Source extract below:

The Looking Glass

The Looking Glass

The Department of Psychology


RAY'S GUIDE TO GOURMET AND FRUGAL DINING

Raymond Lim

In this issue of my "Guide to Gourmet and Frugal Dining," I will introduce you to a special treat that most Westerners have not yet experienced. This treat is called "Dim Sum." Dim Sum originated long ago in the province of Canton, China. The definition of Dim Sum can be construed from many meanings. However, I have one that makes very good sense. The word "Dim" means point, choose, or small; "Sum" means from the heart or of the heart. Dim Sum can then be defined as "small choices of the heart," poetically speaking.

The act of Dim Sum differs from what we consider as a "typical" setting in a Chinese restaurant; I would simply describe it as a "rolling buffet cart." Yes, the food is literally on carts. It is prepared fresh in the kitchen and then rolled out to customers waiting at their tables. Each cart is loaded with food. It is then wheeled around to each table in the restaurant. The term Dim (point) comes into play when you do exactly that -- point at the food item in the cart. Each food item is prepared meticulously so each portion is small. Dim Sum is not considered a meal, but a snack early in the afternoon.

This type of dining, I would say, is more on the gourmet end of dining because of its price. Prices in a good Dim Sum restaurant range from $5.00 to $15.00 per person; this, of course, depends on what you order or Dim out. Some of the items may be too exotic for those without a trained palate. So, here are some items that I recommend you order:

Cha Siu Boa comes either baked with a honey-glazed top or steamed bun filled with barbecued pork.

Nga Yout Kao is basically a seasoned meatball that is very healthy because it is cooked by steaming.

Cheung fun comes in shrimp, beef, or pork. It is a rice noodle that has your choice of fillings.

THai goa and Siu Mai are favorites among seafood lovers. These foods are filled with shrimp and other ingredients that I am not familiar.

The above is a small list of items you can choose. I recommend that you save room for some dessert such as mango pudding, almond Jell-O, or tapioca pudding.

End of Source extract.
Entries shown below:

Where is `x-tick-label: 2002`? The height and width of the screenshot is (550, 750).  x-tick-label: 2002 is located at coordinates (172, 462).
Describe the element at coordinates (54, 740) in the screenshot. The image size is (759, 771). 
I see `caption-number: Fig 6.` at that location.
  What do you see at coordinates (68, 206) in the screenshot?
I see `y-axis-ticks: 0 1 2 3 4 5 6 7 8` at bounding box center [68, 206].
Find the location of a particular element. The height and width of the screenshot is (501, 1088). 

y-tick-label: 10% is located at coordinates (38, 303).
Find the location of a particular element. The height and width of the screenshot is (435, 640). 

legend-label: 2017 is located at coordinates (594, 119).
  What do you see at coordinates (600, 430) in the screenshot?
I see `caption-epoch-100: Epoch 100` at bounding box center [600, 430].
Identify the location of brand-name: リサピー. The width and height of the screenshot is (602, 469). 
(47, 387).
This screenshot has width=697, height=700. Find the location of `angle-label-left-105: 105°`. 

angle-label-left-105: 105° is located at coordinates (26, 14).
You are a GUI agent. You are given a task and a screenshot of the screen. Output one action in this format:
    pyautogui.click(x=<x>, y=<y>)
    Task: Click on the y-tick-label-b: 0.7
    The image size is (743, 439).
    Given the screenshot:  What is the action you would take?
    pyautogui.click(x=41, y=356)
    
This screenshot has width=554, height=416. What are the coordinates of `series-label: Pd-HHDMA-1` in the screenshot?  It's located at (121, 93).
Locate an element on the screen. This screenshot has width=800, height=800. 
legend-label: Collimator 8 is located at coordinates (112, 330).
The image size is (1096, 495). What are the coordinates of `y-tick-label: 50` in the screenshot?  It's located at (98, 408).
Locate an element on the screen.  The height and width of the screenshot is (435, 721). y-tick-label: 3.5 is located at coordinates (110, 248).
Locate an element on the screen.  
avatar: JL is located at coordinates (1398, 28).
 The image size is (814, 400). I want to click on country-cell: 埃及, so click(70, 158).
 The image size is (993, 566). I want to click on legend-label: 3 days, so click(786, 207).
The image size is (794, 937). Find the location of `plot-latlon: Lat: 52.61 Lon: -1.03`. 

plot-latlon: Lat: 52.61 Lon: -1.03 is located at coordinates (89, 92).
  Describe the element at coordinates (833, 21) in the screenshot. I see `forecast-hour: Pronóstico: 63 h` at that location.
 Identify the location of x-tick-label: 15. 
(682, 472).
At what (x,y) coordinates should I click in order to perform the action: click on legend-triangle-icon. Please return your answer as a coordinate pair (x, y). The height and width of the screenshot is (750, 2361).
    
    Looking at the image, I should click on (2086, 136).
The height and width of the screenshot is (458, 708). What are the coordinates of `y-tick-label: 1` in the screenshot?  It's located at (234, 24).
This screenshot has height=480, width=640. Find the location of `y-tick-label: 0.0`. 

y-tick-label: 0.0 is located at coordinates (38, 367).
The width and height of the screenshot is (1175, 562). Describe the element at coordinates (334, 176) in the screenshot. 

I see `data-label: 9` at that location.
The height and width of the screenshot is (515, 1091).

End of Entries shown.

### Problem set:
A – Answer these questions about the Dim Sum guide:
(i) In which province of China did Dim Sum originate?
(ii) What is the price range per person in a good Dim Sum restaurant?
(iii) Why is Nga Yout Kao described as very healthy?
B – From the Dim Sum guide, write out word for word the part that opens with the words containing "Cha Siu Boa" and closes with "cooked by steaming.".

### Answer set:
A –
(i) Canton.
(ii) $5.00 to $15.00 per person.
(iii) It is cooked by steaming.

B –
Cha Siu Boa comes either baked with a honey-glazed top or steamed bun filled with barbecued pork.

Nga Yout Kao is basically a seasoned meatball that is very healthy because it is cooked by steaming.